There was a period in my life where I would wake up every morning, stick a pair of contacts in my eyes, and wear those lenses till bedtime, at which point my eyes would practically be begging for mercy. But as I got older, and sleep became more of a luxury than a given, I switched over to glasses, which I find work wonders for helping me hide the black circles that seem to have taken up permanent residence under my eyes.
But after wearing the same glasses for a number of years, I decided it was time for an updated look, so I chose a pair that was a bit bolder and bigger than what I’d previously worn. When the time came to show off my new look to my husband, he had only nice things to say. My 4-year-old son, meanwhile, didn’t seem to notice, nor did my 1-year-old daughter, A. But A’s twin sister, K, had a different reaction. The minute she saw me in those new glasses, she burst into tears.
At first, I found it kind of funny. Was my daughter so unimpressed by my fashion sense that she felt the need to cry over it? But once the sobs persisted on and off for several days, I realized it was no longer a laughing matter. Rather, it was a problem.
Clearly, K was bothered by the fact that I suddenly looked different, but I couldn’t really understand why. It’s not like she wasn’t used to seeing me in glasses. Were the new frames too imposing on my somewhat narrow face? Did I suddenly appear frightening? That was a horrible thought.

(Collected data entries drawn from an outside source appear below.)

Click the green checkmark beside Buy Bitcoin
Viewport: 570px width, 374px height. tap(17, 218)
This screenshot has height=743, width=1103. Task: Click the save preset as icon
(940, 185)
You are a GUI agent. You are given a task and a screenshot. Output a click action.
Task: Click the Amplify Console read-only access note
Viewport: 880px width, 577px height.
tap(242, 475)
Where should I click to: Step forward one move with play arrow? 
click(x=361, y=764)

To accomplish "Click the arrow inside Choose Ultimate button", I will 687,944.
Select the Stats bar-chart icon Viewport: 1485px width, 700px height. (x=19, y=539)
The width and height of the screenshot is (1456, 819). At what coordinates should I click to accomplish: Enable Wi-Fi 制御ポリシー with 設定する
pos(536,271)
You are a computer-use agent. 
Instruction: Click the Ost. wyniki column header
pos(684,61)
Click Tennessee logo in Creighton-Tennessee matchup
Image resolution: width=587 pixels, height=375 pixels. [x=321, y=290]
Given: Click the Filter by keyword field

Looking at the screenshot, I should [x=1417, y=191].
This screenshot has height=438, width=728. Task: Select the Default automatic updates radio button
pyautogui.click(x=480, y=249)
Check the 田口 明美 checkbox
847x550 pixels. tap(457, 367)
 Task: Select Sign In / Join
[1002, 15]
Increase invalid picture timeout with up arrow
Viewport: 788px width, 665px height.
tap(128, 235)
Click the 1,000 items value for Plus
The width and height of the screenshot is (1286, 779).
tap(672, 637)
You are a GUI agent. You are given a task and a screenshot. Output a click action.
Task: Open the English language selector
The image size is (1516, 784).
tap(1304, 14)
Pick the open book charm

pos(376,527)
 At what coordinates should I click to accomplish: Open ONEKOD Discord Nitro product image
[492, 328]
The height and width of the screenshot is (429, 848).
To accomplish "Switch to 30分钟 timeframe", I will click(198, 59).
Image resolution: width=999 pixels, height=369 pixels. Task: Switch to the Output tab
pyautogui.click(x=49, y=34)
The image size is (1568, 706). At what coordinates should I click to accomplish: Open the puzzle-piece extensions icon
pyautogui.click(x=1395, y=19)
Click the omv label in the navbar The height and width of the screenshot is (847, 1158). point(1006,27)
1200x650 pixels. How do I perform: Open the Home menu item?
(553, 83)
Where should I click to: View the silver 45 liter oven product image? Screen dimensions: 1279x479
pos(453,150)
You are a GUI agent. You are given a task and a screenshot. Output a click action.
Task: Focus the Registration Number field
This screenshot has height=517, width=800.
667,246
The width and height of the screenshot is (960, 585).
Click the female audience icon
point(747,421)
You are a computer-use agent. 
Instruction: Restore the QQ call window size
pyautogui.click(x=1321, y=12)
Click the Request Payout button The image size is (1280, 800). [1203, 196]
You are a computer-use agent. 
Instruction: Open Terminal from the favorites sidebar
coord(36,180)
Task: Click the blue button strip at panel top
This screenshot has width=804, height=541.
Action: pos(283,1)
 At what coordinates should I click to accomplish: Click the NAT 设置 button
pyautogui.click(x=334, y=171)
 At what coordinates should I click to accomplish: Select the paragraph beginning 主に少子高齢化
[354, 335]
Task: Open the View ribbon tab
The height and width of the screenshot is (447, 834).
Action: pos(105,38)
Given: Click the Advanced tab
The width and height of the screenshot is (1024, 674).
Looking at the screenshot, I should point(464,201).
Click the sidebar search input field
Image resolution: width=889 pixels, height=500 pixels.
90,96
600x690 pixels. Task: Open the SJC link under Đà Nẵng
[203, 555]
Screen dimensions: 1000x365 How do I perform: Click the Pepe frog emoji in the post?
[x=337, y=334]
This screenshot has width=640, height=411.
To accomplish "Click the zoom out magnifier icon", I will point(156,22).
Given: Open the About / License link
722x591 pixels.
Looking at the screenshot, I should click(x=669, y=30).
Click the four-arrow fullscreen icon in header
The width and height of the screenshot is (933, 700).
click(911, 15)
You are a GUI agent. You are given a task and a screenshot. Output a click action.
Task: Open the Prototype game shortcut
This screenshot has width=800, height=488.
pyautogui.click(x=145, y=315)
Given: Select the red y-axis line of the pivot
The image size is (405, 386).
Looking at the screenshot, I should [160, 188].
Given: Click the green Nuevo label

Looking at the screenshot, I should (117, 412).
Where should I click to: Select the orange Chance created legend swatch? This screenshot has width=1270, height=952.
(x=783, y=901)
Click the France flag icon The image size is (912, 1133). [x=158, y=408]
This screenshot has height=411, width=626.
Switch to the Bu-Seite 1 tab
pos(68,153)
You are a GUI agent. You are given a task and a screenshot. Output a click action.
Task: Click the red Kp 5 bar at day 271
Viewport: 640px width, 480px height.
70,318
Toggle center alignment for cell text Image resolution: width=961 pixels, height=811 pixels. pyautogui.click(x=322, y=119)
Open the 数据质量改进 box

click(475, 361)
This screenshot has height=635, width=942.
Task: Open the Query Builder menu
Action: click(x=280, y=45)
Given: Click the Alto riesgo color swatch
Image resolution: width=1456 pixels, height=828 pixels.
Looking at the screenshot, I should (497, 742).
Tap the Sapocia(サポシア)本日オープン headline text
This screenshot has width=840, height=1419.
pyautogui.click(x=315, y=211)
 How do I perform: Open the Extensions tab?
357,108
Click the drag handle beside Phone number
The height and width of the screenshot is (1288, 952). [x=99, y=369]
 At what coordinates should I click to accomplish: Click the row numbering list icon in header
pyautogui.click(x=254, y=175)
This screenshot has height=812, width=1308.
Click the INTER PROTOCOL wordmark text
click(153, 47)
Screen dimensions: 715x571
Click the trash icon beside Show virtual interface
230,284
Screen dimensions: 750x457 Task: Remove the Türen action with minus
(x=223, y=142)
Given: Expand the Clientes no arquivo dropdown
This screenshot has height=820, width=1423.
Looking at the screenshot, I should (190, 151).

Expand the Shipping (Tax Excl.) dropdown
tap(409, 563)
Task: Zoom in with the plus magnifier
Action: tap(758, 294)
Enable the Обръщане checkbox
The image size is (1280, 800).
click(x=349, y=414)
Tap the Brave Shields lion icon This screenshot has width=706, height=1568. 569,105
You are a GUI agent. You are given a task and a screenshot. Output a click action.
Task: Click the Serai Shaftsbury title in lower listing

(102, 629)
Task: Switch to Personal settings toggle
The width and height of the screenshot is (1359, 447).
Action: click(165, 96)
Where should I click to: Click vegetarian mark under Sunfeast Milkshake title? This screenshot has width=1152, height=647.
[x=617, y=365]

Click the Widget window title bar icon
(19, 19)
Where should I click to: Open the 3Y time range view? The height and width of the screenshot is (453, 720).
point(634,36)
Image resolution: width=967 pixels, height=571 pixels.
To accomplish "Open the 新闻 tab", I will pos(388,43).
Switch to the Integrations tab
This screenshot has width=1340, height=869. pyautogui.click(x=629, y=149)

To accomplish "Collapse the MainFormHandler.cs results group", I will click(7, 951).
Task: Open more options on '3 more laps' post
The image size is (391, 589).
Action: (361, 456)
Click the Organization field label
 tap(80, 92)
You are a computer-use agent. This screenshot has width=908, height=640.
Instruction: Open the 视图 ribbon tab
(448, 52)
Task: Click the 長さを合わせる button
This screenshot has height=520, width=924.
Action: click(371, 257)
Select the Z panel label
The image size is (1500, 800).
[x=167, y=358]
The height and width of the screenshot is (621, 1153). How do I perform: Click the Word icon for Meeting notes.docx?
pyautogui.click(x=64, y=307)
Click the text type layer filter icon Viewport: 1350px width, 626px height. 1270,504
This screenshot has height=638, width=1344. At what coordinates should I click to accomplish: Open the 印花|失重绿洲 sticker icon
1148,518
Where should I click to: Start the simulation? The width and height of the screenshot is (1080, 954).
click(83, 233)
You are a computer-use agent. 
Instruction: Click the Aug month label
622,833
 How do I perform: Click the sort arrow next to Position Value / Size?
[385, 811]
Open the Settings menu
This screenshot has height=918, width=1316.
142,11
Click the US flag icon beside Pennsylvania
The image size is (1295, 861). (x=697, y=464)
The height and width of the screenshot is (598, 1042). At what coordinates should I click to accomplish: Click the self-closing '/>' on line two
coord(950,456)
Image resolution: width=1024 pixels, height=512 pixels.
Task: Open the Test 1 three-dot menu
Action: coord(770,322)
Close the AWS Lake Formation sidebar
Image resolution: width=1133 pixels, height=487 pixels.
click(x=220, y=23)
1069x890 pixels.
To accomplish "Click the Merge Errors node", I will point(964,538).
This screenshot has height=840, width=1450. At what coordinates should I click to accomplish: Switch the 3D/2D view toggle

I tried everything those first few days to get K to see that it was still me, Mommy, behind those thicker, darker frames. I spent hours holding her, hugging her, and singing her favorite songs, but every time she glanced at my face, she burst into tears.
Taking my glasses off only calmed her temporarily, because she kept eyeing them in my hand or on the side table, and I could almost see the wheels turning in her mind, as if to say, “But those are going to go back on, and then the scary version of Mommy will come back too.”
After a lot of coaxing, and a lot of on and off with the frames, K finally got used to my new look. But it made me realize something. As parents, we’re told that kids are resilient and wired to adapt to new situations. But that’s not always the case. Sometimes, even the smallest, simplest change can cause our children to experience a world of upheaval.
That initial day of wearing my new glasses reminded me of when I first brought my twin girls home, and K was so small and vulnerable. She was just 4 pounds when we got back from the hospital, and I remember thinking that if I hugged her too hard, I just might break her.
These days, K runs all over my house, moving furniture, and climbing on every surface she can access. Like her sister, she’s a bit of a daredevil. But beneath it all, she’s still the same tiny, defenseless little baby girl I once brought home. She still needs comfort and consistency, and I can’t always expect her, or any of my children, to just roll with it when things change out of nowhere.
Getting new glasses helped me remember that children don’t always default to resilience. They’re often frightened, and they’re often fragile. As their mother, it’s my job to help them navigate life’s deviations, no matter how seemingly minor they might be.